→ **Requirement**:
Without including any pictures, return the records below exactly as written.

[Stored items]
=-=-=

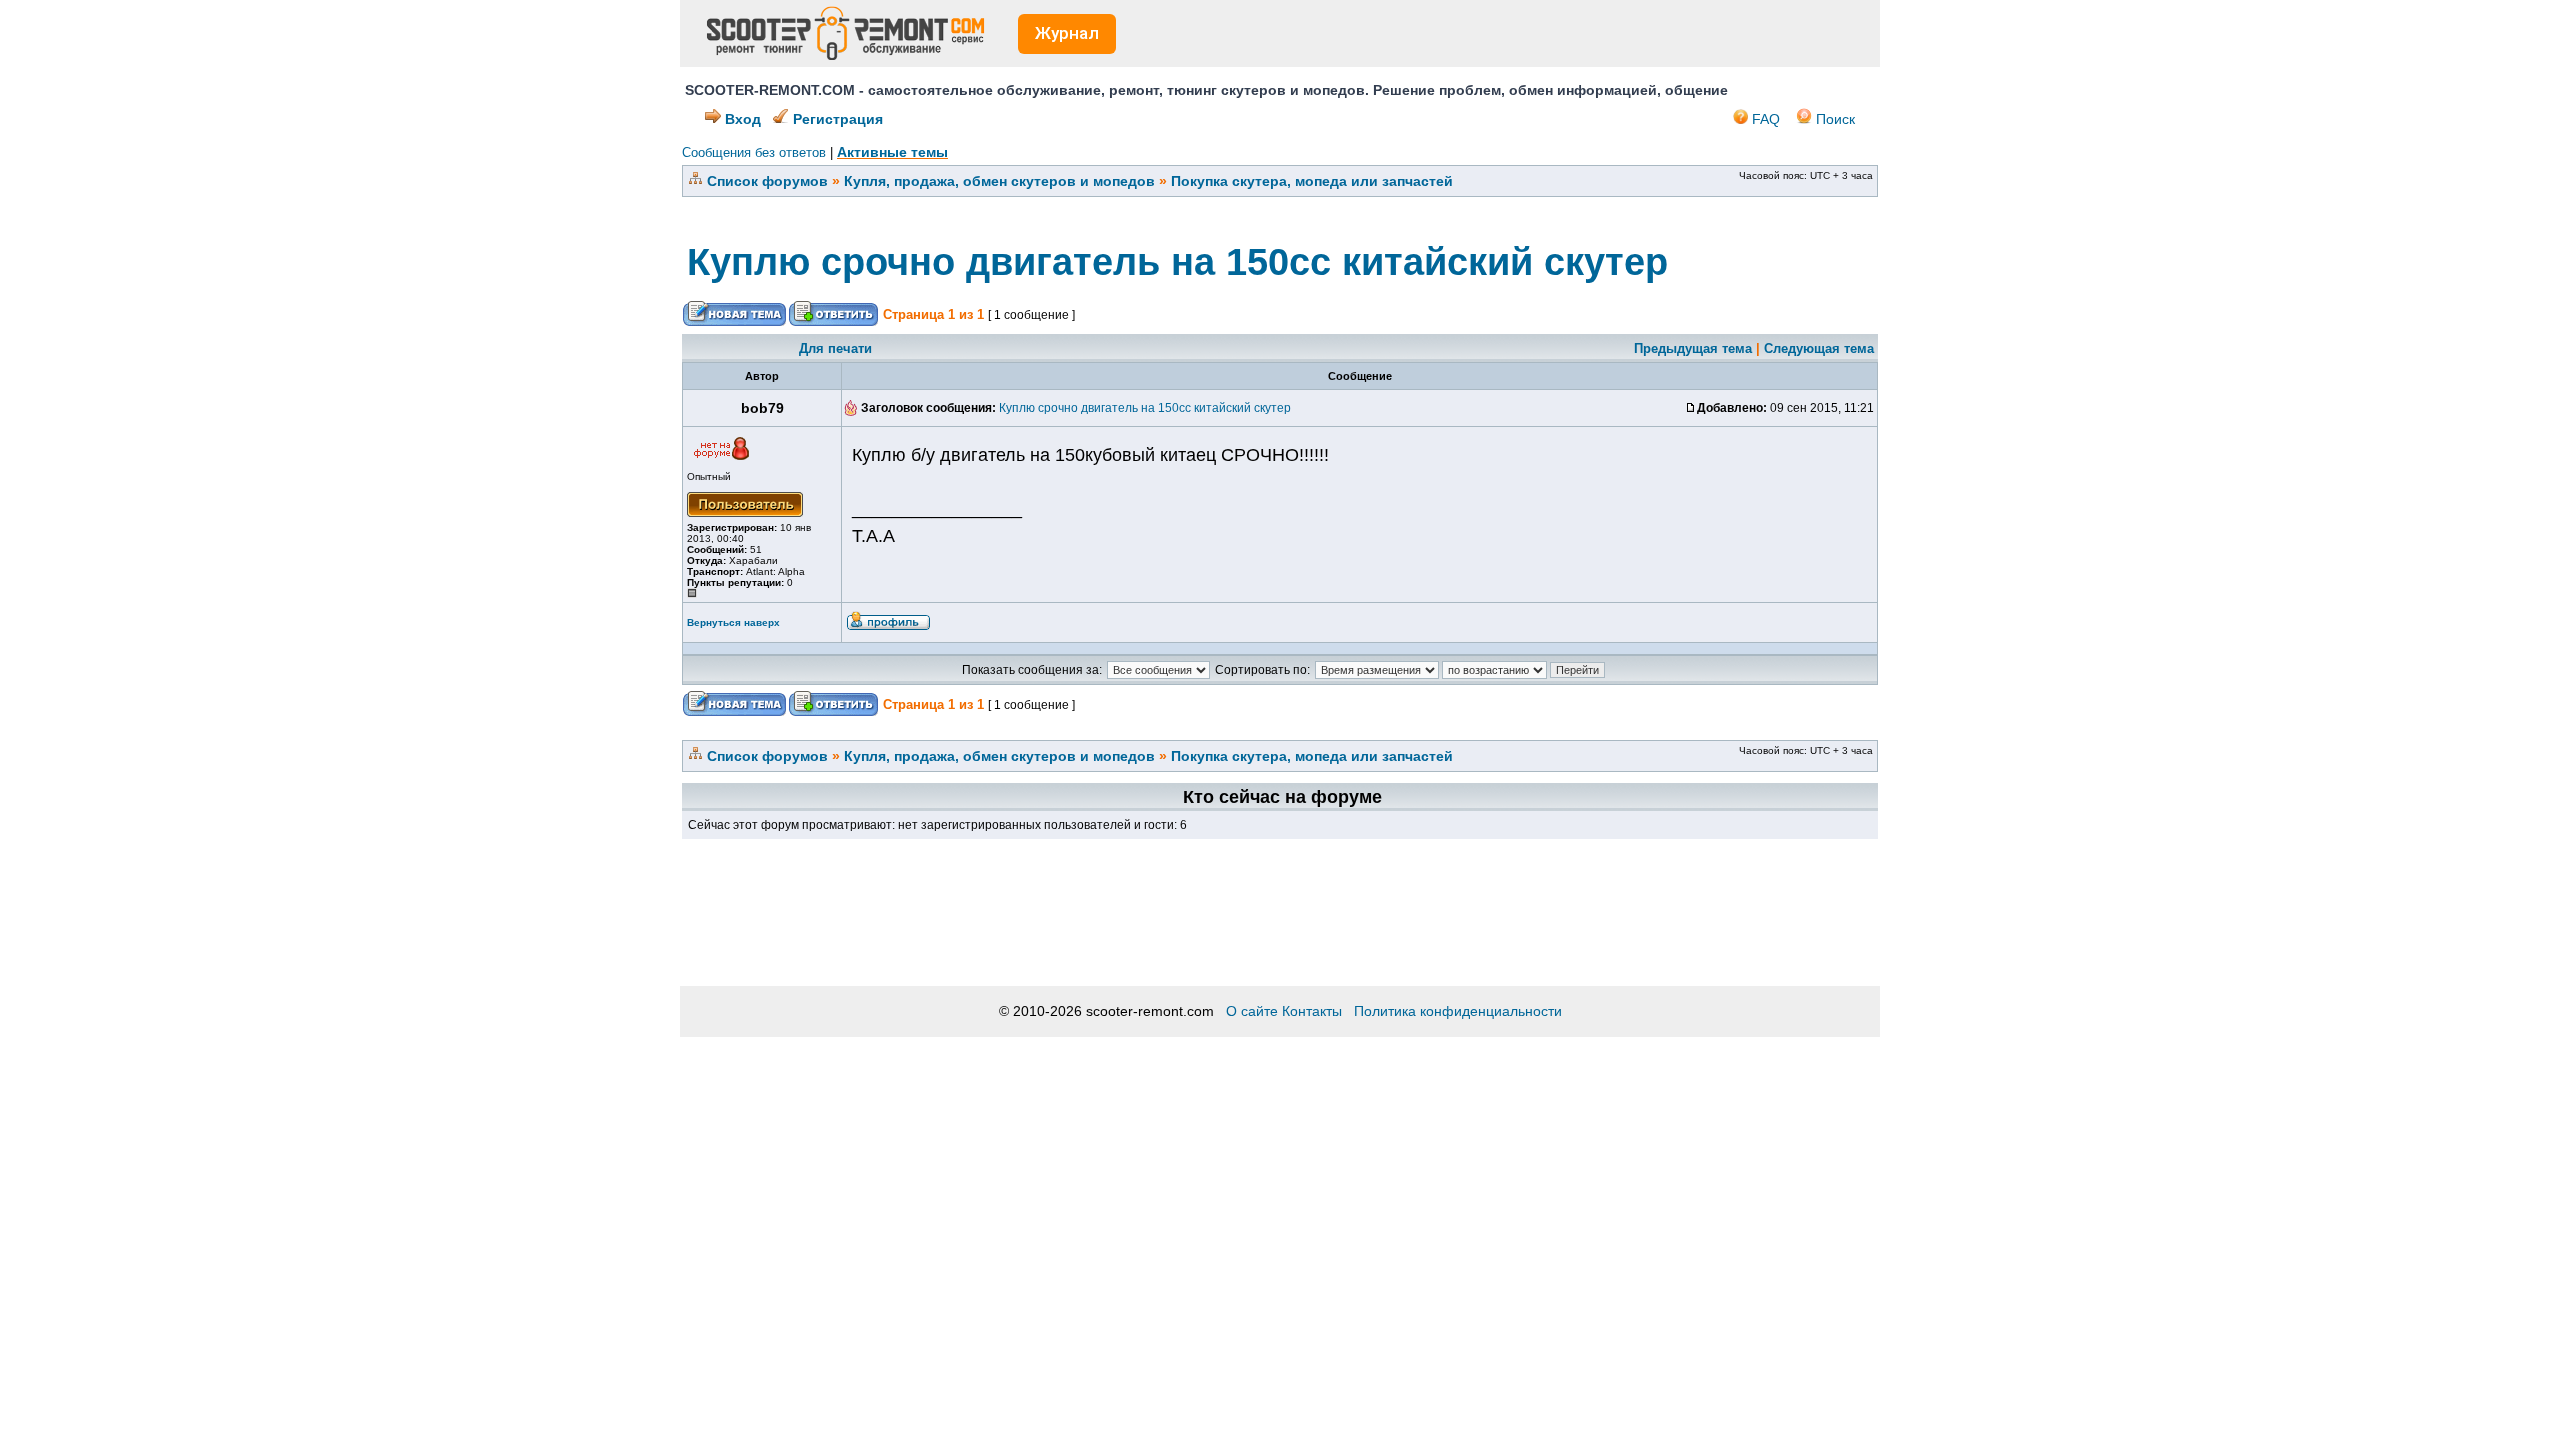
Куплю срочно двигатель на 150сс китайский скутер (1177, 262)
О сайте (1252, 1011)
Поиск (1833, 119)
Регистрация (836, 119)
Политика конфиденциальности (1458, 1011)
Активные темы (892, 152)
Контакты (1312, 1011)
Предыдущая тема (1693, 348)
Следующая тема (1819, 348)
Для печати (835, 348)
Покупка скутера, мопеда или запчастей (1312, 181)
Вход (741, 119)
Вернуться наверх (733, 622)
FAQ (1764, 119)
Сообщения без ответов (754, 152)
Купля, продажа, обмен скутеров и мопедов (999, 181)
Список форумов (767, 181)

=-=-=

→ **Response for this exercise**:
Куплю срочно двигатель на 150сс китайский скутер (1177, 262)
О сайте (1252, 1011)
Поиск (1833, 119)
Регистрация (836, 119)
Политика конфиденциальности (1458, 1011)
Активные темы (892, 152)
Контакты (1312, 1011)
Предыдущая тема (1693, 348)
Следующая тема (1819, 348)
Для печати (835, 348)
Покупка скутера, мопеда или запчастей (1312, 181)
Вход (741, 119)
Вернуться наверх (733, 622)
FAQ (1764, 119)
Сообщения без ответов (754, 152)
Купля, продажа, обмен скутеров и мопедов (999, 181)
Список форумов (767, 181)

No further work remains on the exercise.